→ Instructions for the task
When you reach the line that contains "You are a GUI", begin copying exactly, and continue through the last line of the data; no pictures belong in the copy.

→ Data extracts
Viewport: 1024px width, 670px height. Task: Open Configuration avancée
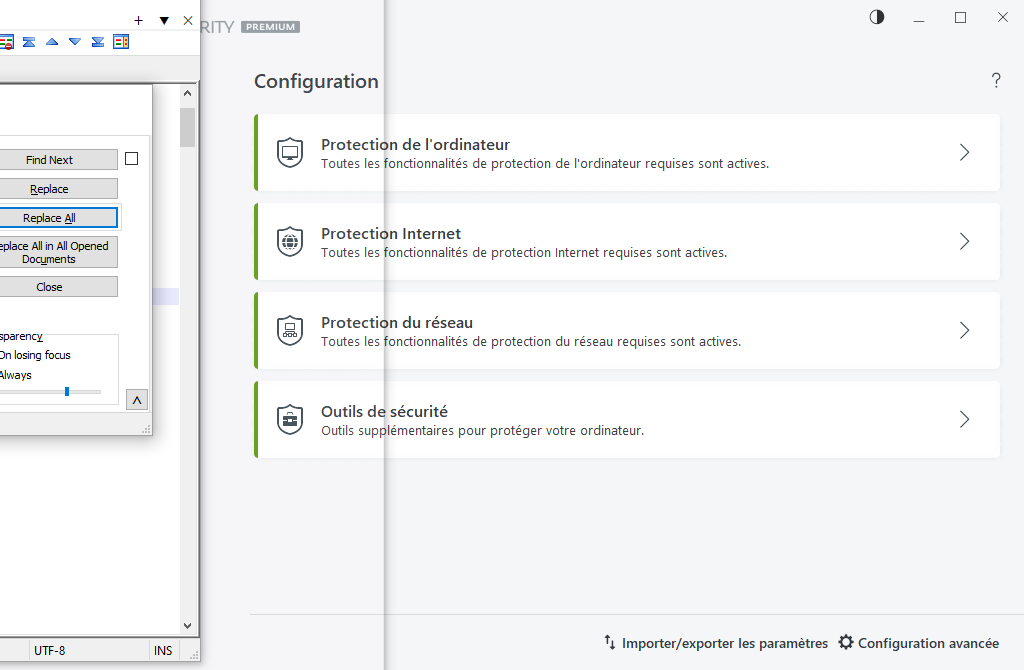tap(918, 643)
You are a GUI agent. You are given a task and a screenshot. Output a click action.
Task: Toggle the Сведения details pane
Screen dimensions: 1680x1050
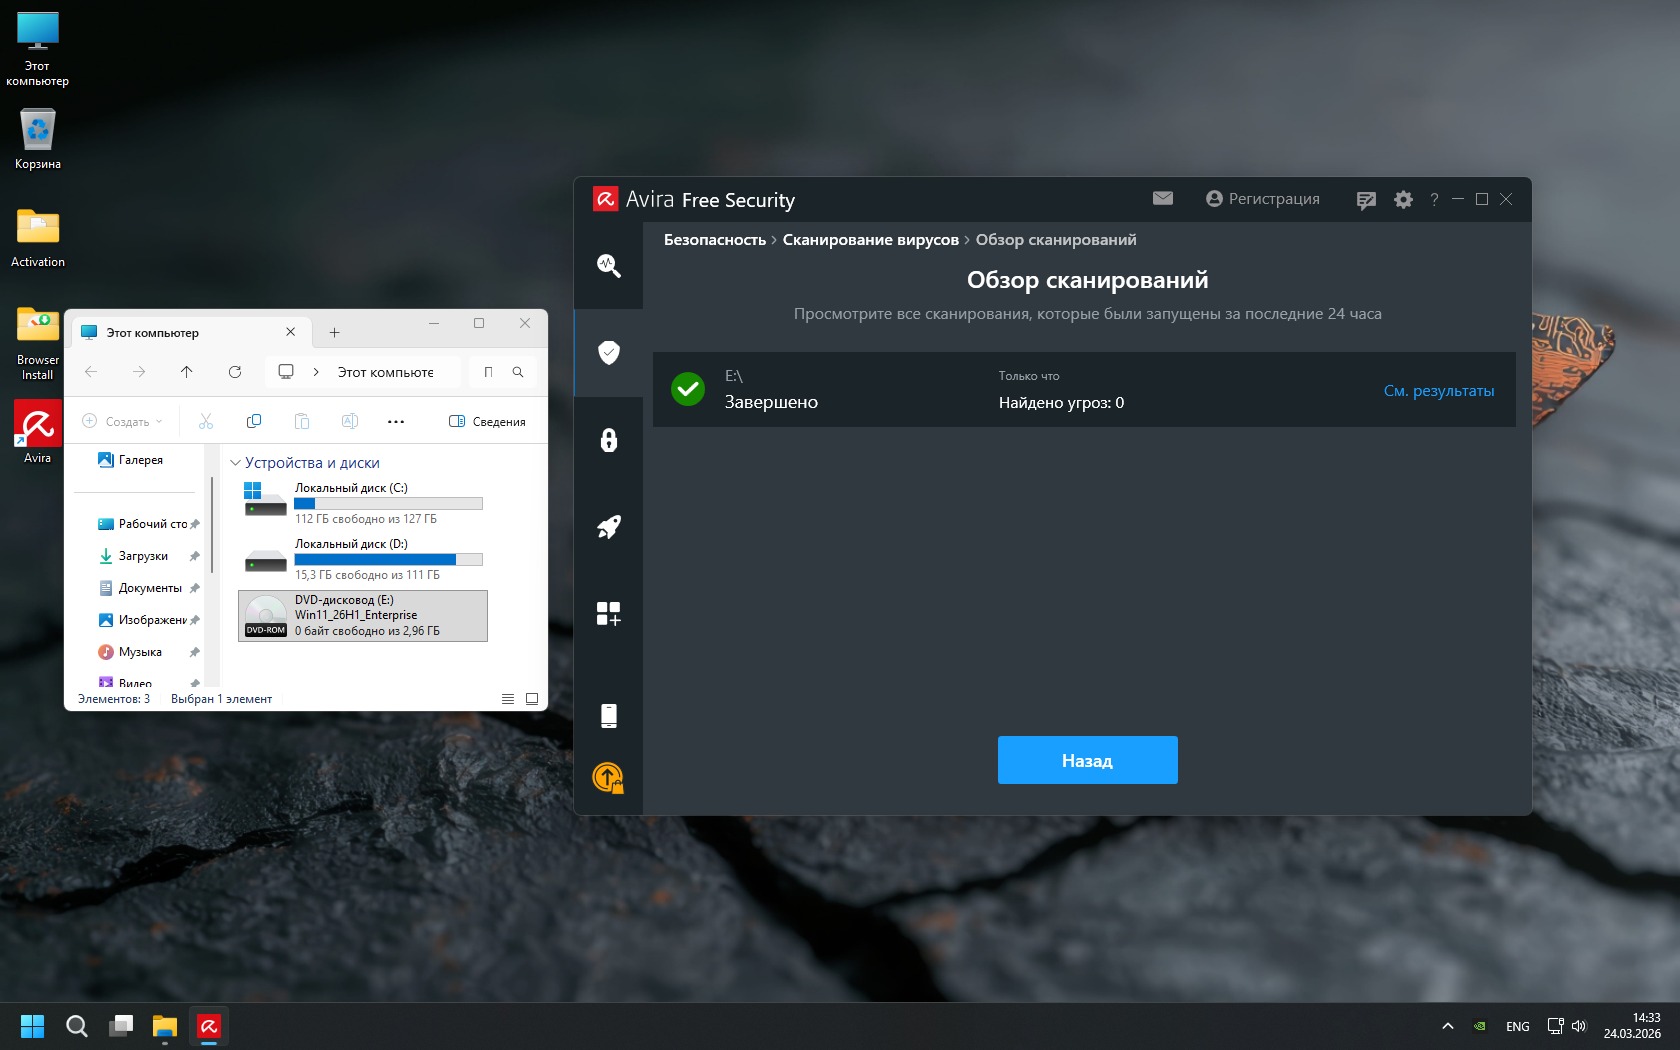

→ Task response
You are a GUI agent. You are given a task and a screenshot. Output a click action.
Task: Toggle the Сведения details pane
Screen dimensions: 1680x1050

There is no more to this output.